Sports Analytics: NBA Fan Engagement Analysis with R Programming

Rachel Sung
14 min readFeb 8, 2021

With the objective to track NBA fan engagement on Twitter to optimize participation and enhance gameplay. The Source of the Study we used for this project is data of 2020 NBA Final Game 5 (9/25/2020)- Miami Heat vs Boston Celtics. The final game result was Celtics won 121–108 being down as much as 12 points in the first quarter.

For complete codes please refer to https://github.com/rachelsung/Sports-Analytics-Sentiment-Analysis

Objective

Nowadays, fans can engage in sports in a multitude of ways such as attending games, watching games through their league related TV subscriptions, enrolling in loyalty programs, or posting online real-time reactions. With so many different avenues of fan interaction, it’s becoming tougher for teams to track fan engagement and optimize their interaction with the fan.

This is especially true with online fan engagement. With an ever-growing number of social media platforms being built on newer technologies, teams not only have to produce content on these platforms, but make sure that the content is engaging, unique, and interactive for the fan. Luckily, the analytical space has grown alongside social media, and it has become attainable to track and optimize online fan engagement.

In this project, our goal is to perform an exploratory analysis of fan engagement via Twitter during Game 5 of the NBA Eastern Conference Finals between the Miami Heat and the Boston Celtics on September 25th, 2020 where the Celtics won 121–108. The Miami Heat were 1 win away from advancing to the NBA Finals but were not able to hold on after the Celtics made their run in the 3rd Quarter. By conducting sentiment analysis and statistical modeling, we can identify trends and provide recommendations to the two teams to help them maximize their fan engagement on Twitter as well as the NBA to enhance the overall game experience for the fans.

Data Preparation

In collecting data for Game 5 for the Eastern Conference Finals between the Miami Heat and the Boston Celtics on September 25th, we looked to extract as many relevant & real-time tweets as possible by focusing on specific team and NBA related hashtags.

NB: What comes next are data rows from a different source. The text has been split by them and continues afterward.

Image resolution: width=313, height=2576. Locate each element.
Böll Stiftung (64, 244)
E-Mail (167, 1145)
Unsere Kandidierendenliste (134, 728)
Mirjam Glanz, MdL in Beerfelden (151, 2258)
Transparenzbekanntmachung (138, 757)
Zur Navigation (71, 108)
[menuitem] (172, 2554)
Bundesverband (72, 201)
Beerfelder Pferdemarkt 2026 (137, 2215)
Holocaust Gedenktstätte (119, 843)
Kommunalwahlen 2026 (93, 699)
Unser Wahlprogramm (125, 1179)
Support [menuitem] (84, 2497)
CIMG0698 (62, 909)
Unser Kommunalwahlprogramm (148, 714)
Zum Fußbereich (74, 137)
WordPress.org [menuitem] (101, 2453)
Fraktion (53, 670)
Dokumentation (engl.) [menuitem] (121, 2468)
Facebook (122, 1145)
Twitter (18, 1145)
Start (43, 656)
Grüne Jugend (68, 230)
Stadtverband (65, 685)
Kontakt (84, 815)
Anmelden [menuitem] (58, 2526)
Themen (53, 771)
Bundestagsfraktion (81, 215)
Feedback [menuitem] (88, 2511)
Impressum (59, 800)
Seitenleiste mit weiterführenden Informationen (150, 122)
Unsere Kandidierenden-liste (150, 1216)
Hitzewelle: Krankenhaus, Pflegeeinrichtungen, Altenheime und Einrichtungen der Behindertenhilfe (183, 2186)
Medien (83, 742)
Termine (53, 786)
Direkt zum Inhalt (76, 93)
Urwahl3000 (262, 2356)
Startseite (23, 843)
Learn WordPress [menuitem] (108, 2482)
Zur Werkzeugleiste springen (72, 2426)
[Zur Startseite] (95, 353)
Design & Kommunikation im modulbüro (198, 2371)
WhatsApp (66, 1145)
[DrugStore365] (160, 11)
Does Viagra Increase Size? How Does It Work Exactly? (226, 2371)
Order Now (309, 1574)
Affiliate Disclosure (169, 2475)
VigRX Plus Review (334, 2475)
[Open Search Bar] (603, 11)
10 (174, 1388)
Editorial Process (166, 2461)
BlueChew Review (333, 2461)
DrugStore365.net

We then massaged the data within Excel and created new variables that would allow us to better gather insights in R.

A. Data Scraping

The data was collected via web scraping in Python in which we repurposed code used in a previous class and tailored it to fit our needs. We were able to extract real-time tweets by connecting to Twitter’s API via keys and tokens and specified which variables we wanted to extract. We limited our scope by searching for specific hashtags and extracted the data into an excel file.

In identifying which hashtags to filter on, we researched commonly used hashtags that each team was using as well as hashtags that casual NBA fans were using during the playoffs. We wanted our data to capture Miami Heat fans, Boston Celtics fans, and general NBA fans and came up with the distribution of hashtags per each segment:

But in capturing the data, the Twitter API did have some limitations in terms of its capacity and frequency. We seemed to run into errors when we chose to extract more than 1000 tweets at a time or would run the protocol too many times in a small window. Therefore, we capped the amount of tweets extracted per scrape at 1000 and gave enough time between scrapes. We ran this many times throughout the game including pre-game, Q1 — Q4, and post-game, and ended up collecting 12,145 unique tweets and retweets.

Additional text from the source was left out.